А этот молчит, не пьёт почти, и тискать не хочет.
— Может, он того… не может? — шептала Дуся Кривая.
— А кто ж его знает. Война — она не только ноги отнимает.
Бабы вздыхали, качали головами, крестились.
Потом переводили взгляды на Наталью — ту, которая молча шла по полю, коса в руках, платок на лбу, пот по спине. Ждали, что она скажет. Но Наталья молчала. Не её это было дело — чужая жизнь, чужая боль, чужая любовь. Своей хватало.
— Наталья, а ты бы его взяла обратно? — не выдержала как-то Глашка.
Наталья остановилась, выпрямилась. Посмотрела на Глашку долгим, спокойным взглядом.
— Он не мой, — сказала она. — Он сам выбрал. Я его отпустила.
И назад не звала.
— А если б позвал?
— Не позовёт.
— А если б?
— А если б — тогда бы подумала. А сейчас — работа есть работа.
И снова коса в руках, снова взмах — шаг, взмах — шаг. Трава ложилась. Сплетни оставались позади, как прошлогодние листья.
Но Наталья думала. Не о том, чтобы взять Антипа обратно — нет, это было невозможно, как невозможно повернуть вспять упавшую звезду. Она думала о том, как страшно, должно быть, человеку, который вернулся с войны и не нашёл себя.
Который потерял не только ногу, но и душу. Который не может ни жить по-новому, ни умереть по-старому, а просто существует — между небом и землёй, между прошлым и будущим, между криками Тоньки и тишиной своей собственной пустоты.
— Бедный, — прошептала она однажды, не заметив, как говорит вслух.
— Кто бедный? — спросила Дуся.
— Все, — ответила Наталья. — Все мы бедные.
Драки у Тоньки участились.
Уже не скандалы даже — побоища. Антип, который на фронте разучился разговаривать, не разучился драться. Когда Тонька начинала орать, бросаться вещами, бить посуду, он вставал — медленно, на костыле — и шёл на неё. Тихий, страшный, с глазами, в которых не было ничего, кроме чёрной, бездонной пустоты.

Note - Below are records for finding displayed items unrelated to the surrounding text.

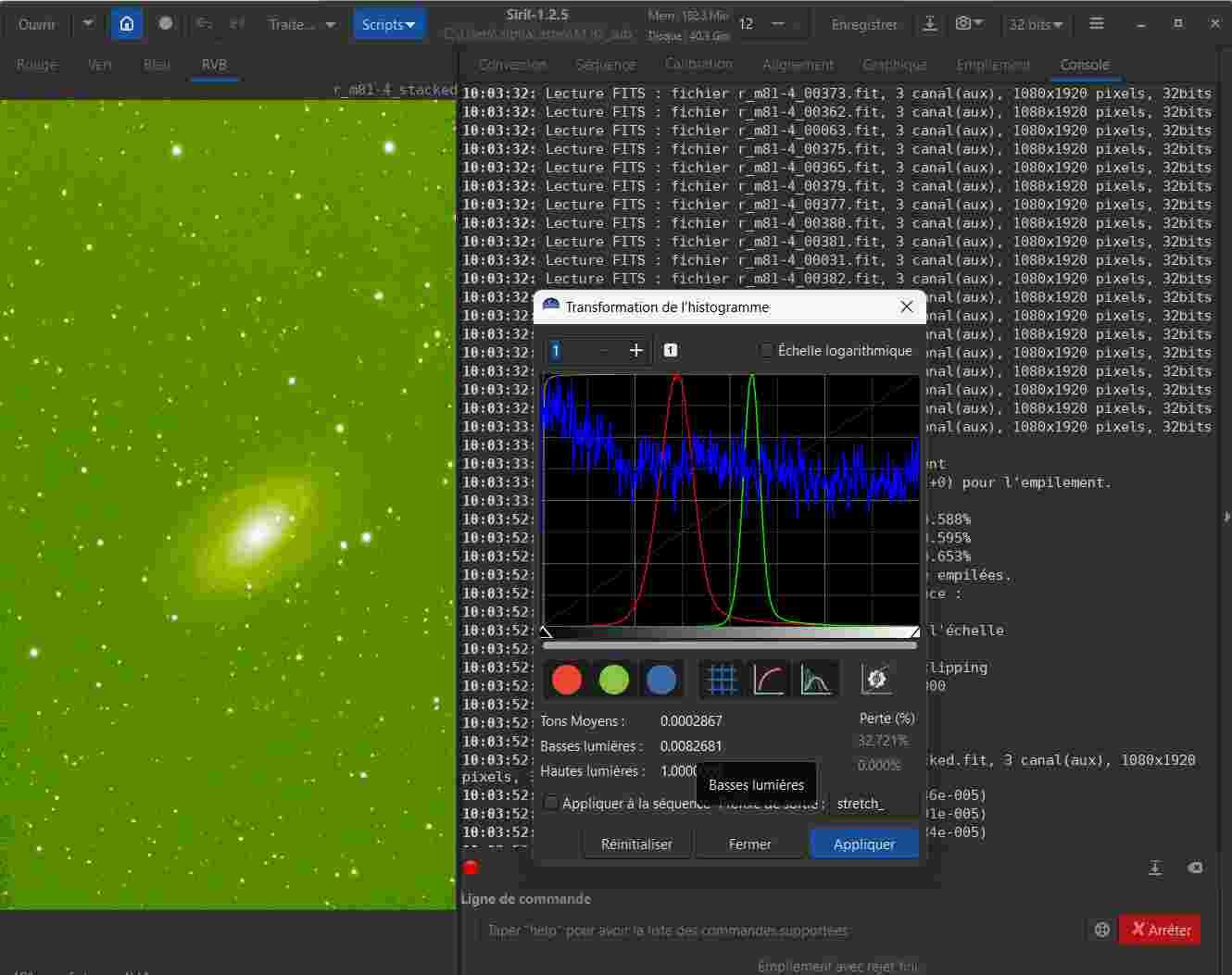The image size is (1232, 975).
Task: Click the red stop indicator below console
Action: click(x=471, y=868)
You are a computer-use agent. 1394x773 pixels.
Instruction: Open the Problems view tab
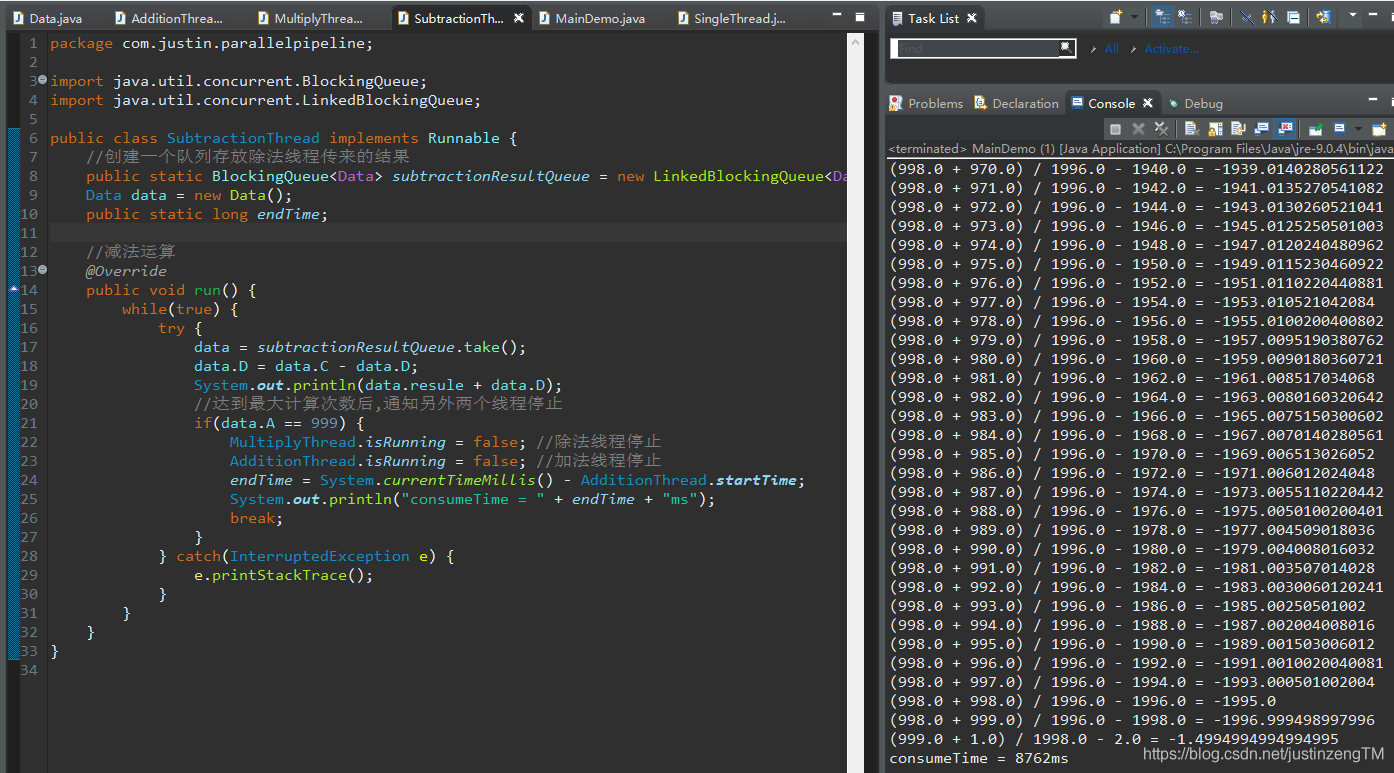(926, 103)
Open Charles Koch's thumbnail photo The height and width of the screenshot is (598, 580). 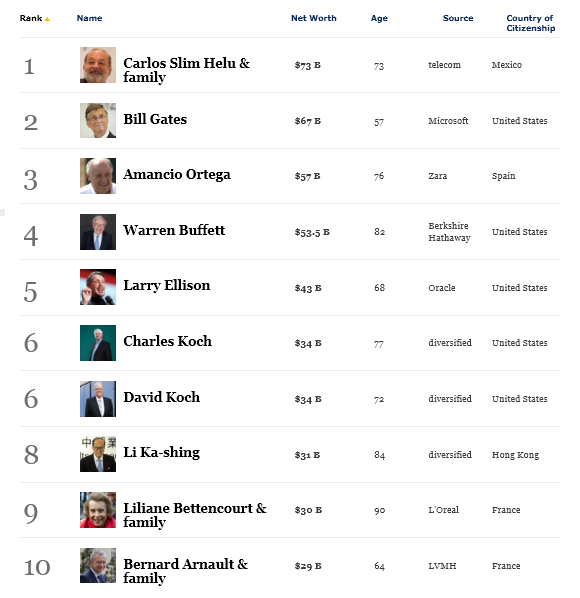pos(98,343)
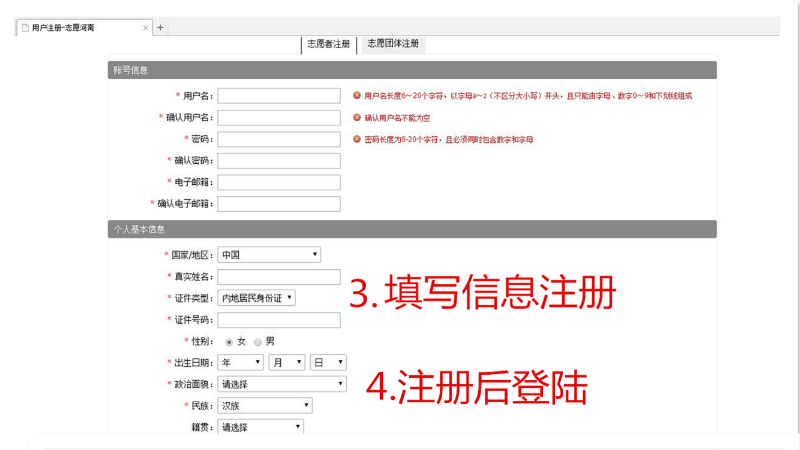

— Ещё слово, — говорил он, и голос его был тихим, но таким, от которого Тонька замирала на полуслове. — Ещё одно слово — пришибу.
И она верила. Потому что он уже кого-то пришиб там, на войне. Может, немцев. Может, своих. Может, себя — того, прежнего, который ушёл и не вернулся.
Соседи вызвали участкового. Тот пришёл, постоял у калитки, послушал крики, но в дом не зашёл — побоялся. Сказал: «Сами разбирайтесь. Не мешало бы». И ушёл.
Разбирались сами. Тонька плакала, клялась, что больше не будет, просила прощения. Антип молчал.
Садился на кровать, закуривал, смотрел в стену. Тонька подползала, обнимала его за плечи, прижималась — он не отталкивал, но и не отвечал. Она плакала у него на груди, а он смотрел поверх её головы — туда, где когда-то была жизнь, а теперь только серая, выгоревшая земля, по которой он ходил на двух ногах, любил, ненавидел, надеялся.
— Антип, — шептала она. — Ну что мне сделать, чтобы ты прежним стал?
— Ничего не сделать, — отвечал он.
— Прежнего нет. Не ищи.
Однажды, в сентябре, когда листья уже пожелтели и начали падать, Антип пришёл к Наталье.
Она увидела его издалека — хромал по улице, опираясь на костыль, в старой гимнастёрке без знаков отличия, с пустым рукавом, заправленным за пояс. Шёл он медленно, тяжело, останавливался, передыхал. За ним никто не бежал, не окликал — Тонька, видно, была в отъезде или просто не хотела видеть.
Наталья стояла на крыльце — чистила картошку, вечером собиралась варить. Ромка был в поле, бабка Нюра спала. Увидев Антипа, она опустила нож, вытерла руки о фартук. Сердце ёкнуло — старая, глупая привычка, от которой, видно, не избавишься до самой смерти.
Антип подошёл, остановился в двух шагах.
Он был грязный, небритый, с запахом перегара и ещё чем-то кислым, больничным. Глаза его, когда-то наглые, смешливые, теперь смотрели из глубоких впадин — мутные, красные, равнодушные.
— Наталья, — сказал он хрипло. — Можно, я… посижу? Негде больше.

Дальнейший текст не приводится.